### Action item
Every record must appear in your reply exactly as written.

Segment Start: Given information

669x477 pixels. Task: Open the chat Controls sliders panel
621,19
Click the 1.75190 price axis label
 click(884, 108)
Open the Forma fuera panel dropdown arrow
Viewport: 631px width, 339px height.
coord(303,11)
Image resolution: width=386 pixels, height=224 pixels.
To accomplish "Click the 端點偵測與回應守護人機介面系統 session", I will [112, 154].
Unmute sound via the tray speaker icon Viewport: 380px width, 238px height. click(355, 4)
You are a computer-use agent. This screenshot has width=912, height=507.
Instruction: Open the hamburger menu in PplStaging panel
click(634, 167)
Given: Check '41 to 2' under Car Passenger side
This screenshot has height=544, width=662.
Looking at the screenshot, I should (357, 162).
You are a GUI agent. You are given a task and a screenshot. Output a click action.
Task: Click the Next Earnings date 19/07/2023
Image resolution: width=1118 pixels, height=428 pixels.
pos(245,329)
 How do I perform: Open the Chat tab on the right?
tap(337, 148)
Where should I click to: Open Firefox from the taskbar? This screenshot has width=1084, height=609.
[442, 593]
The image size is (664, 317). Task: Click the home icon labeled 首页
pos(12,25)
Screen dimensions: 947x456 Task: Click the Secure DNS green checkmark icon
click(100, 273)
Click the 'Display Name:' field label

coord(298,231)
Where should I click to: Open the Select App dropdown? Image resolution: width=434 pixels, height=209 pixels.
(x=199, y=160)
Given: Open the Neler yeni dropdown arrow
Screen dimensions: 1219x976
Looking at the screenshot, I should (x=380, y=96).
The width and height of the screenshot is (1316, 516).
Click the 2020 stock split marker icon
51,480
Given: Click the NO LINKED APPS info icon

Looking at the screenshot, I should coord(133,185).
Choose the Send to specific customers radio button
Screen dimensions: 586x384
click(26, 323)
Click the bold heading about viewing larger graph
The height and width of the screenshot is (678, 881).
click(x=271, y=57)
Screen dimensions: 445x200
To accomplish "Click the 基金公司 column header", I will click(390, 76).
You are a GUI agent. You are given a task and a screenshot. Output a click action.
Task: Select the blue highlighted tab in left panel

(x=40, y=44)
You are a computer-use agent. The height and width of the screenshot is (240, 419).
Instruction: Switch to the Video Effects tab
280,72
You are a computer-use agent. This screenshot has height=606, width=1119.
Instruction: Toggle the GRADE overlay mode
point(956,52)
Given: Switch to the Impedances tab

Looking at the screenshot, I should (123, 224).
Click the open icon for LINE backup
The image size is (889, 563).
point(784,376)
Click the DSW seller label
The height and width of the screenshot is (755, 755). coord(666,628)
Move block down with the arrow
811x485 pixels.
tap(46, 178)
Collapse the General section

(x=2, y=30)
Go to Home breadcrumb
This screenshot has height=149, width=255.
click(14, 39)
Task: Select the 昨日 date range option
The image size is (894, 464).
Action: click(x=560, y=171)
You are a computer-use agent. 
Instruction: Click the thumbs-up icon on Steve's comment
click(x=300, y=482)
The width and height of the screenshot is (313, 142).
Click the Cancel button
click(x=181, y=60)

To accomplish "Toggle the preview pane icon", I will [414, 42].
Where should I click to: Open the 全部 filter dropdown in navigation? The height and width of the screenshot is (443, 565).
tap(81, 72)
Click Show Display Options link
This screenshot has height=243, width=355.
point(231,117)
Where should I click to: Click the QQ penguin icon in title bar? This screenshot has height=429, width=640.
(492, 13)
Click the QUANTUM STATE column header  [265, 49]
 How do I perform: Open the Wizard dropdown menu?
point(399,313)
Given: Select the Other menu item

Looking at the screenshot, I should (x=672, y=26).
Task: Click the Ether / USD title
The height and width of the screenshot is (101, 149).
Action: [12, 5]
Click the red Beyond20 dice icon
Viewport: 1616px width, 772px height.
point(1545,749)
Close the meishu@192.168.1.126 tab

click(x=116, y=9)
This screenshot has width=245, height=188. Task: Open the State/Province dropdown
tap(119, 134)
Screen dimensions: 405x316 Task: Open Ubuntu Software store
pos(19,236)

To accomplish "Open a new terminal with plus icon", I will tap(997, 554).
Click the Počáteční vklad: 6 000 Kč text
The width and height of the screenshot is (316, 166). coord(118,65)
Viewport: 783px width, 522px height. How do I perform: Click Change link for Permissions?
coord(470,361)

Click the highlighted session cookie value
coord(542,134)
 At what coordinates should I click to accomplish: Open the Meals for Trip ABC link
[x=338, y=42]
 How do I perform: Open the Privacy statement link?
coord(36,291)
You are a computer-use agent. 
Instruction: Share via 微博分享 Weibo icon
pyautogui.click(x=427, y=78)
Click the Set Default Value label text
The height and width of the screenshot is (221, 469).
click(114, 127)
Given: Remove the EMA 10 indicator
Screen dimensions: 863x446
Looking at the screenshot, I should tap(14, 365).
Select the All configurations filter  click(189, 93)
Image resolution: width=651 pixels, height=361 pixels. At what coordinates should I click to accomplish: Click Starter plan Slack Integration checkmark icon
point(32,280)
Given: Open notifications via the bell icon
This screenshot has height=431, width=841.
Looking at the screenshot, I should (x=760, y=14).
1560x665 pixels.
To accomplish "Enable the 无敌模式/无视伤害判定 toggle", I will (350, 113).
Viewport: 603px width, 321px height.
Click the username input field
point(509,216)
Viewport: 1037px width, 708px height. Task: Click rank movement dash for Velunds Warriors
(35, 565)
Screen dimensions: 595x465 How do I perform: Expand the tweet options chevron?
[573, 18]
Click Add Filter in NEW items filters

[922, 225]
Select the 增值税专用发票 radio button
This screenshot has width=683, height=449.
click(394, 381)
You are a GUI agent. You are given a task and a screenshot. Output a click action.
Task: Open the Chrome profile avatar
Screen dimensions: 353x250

Segment End: Given information

### Response area
669x477 pixels. Task: Open the chat Controls sliders panel
621,19
Click the 1.75190 price axis label
 click(884, 108)
Open the Forma fuera panel dropdown arrow
Viewport: 631px width, 339px height.
coord(303,11)
Image resolution: width=386 pixels, height=224 pixels.
To accomplish "Click the 端點偵測與回應守護人機介面系統 session", I will [112, 154].
Unmute sound via the tray speaker icon Viewport: 380px width, 238px height. click(355, 4)
You are a computer-use agent. This screenshot has width=912, height=507.
Instruction: Open the hamburger menu in PplStaging panel
click(634, 167)
Given: Check '41 to 2' under Car Passenger side
This screenshot has height=544, width=662.
Looking at the screenshot, I should (357, 162).
You are a GUI agent. You are given a task and a screenshot. Output a click action.
Task: Click the Next Earnings date 19/07/2023
Image resolution: width=1118 pixels, height=428 pixels.
pos(245,329)
 How do I perform: Open the Chat tab on the right?
tap(337, 148)
Where should I click to: Open Firefox from the taskbar? This screenshot has width=1084, height=609.
[442, 593]
The image size is (664, 317). Task: Click the home icon labeled 首页
pos(12,25)
Screen dimensions: 947x456 Task: Click the Secure DNS green checkmark icon
click(100, 273)
Click the 'Display Name:' field label

coord(298,231)
Where should I click to: Open the Select App dropdown? Image resolution: width=434 pixels, height=209 pixels.
(x=199, y=160)
Given: Open the Neler yeni dropdown arrow
Screen dimensions: 1219x976
Looking at the screenshot, I should (x=380, y=96).
The width and height of the screenshot is (1316, 516).
Click the 2020 stock split marker icon
51,480
Given: Click the NO LINKED APPS info icon

Looking at the screenshot, I should coord(133,185).
Choose the Send to specific customers radio button
Screen dimensions: 586x384
click(26, 323)
Click the bold heading about viewing larger graph
The height and width of the screenshot is (678, 881).
click(x=271, y=57)
Screen dimensions: 445x200
To accomplish "Click the 基金公司 column header", I will click(390, 76).
You are a GUI agent. You are given a task and a screenshot. Output a click action.
Task: Select the blue highlighted tab in left panel

(x=40, y=44)
You are a computer-use agent. The height and width of the screenshot is (240, 419).
Instruction: Switch to the Video Effects tab
280,72
You are a computer-use agent. This screenshot has height=606, width=1119.
Instruction: Toggle the GRADE overlay mode
point(956,52)
Given: Switch to the Impedances tab

Looking at the screenshot, I should (123, 224).
Click the open icon for LINE backup
The image size is (889, 563).
point(784,376)
Click the DSW seller label
The height and width of the screenshot is (755, 755). coord(666,628)
Move block down with the arrow
811x485 pixels.
tap(46, 178)
Collapse the General section

(x=2, y=30)
Go to Home breadcrumb
This screenshot has height=149, width=255.
click(14, 39)
Task: Select the 昨日 date range option
The image size is (894, 464).
Action: click(x=560, y=171)
You are a computer-use agent. 
Instruction: Click the thumbs-up icon on Steve's comment
click(x=300, y=482)
The width and height of the screenshot is (313, 142).
Click the Cancel button
click(x=181, y=60)

To accomplish "Toggle the preview pane icon", I will [414, 42].
Where should I click to: Open the 全部 filter dropdown in navigation? The height and width of the screenshot is (443, 565).
tap(81, 72)
Click Show Display Options link
This screenshot has height=243, width=355.
point(231,117)
Where should I click to: Click the QQ penguin icon in title bar? This screenshot has height=429, width=640.
(492, 13)
Click the QUANTUM STATE column header  [265, 49]
 How do I perform: Open the Wizard dropdown menu?
point(399,313)
Given: Select the Other menu item

Looking at the screenshot, I should (x=672, y=26).
Task: Click the Ether / USD title
The height and width of the screenshot is (101, 149).
Action: [12, 5]
Click the red Beyond20 dice icon
Viewport: 1616px width, 772px height.
point(1545,749)
Close the meishu@192.168.1.126 tab

click(x=116, y=9)
This screenshot has width=245, height=188. Task: Open the State/Province dropdown
tap(119, 134)
Screen dimensions: 405x316 Task: Open Ubuntu Software store
pos(19,236)

To accomplish "Open a new terminal with plus icon", I will tap(997, 554).
Click the Počáteční vklad: 6 000 Kč text
The width and height of the screenshot is (316, 166). coord(118,65)
Viewport: 783px width, 522px height. How do I perform: Click Change link for Permissions?
coord(470,361)

Click the highlighted session cookie value
coord(542,134)
 At what coordinates should I click to accomplish: Open the Meals for Trip ABC link
[x=338, y=42]
 How do I perform: Open the Privacy statement link?
coord(36,291)
You are a computer-use agent. 
Instruction: Share via 微博分享 Weibo icon
pyautogui.click(x=427, y=78)
Click the Set Default Value label text
The height and width of the screenshot is (221, 469).
click(114, 127)
Given: Remove the EMA 10 indicator
Screen dimensions: 863x446
Looking at the screenshot, I should tap(14, 365).
Select the All configurations filter  click(189, 93)
Image resolution: width=651 pixels, height=361 pixels. At what coordinates should I click to accomplish: Click Starter plan Slack Integration checkmark icon
point(32,280)
Given: Open notifications via the bell icon
This screenshot has height=431, width=841.
Looking at the screenshot, I should (x=760, y=14).
1560x665 pixels.
To accomplish "Enable the 无敌模式/无视伤害判定 toggle", I will (350, 113).
Viewport: 603px width, 321px height.
Click the username input field
point(509,216)
Viewport: 1037px width, 708px height. Task: Click rank movement dash for Velunds Warriors
(35, 565)
Screen dimensions: 595x465 How do I perform: Expand the tweet options chevron?
[573, 18]
Click Add Filter in NEW items filters

[922, 225]
Select the 增值税专用发票 radio button
This screenshot has width=683, height=449.
click(394, 381)
You are a GUI agent. You are given a task and a screenshot. Output a click action.
Task: Open the Chrome profile avatar
Screen dimensions: 353x250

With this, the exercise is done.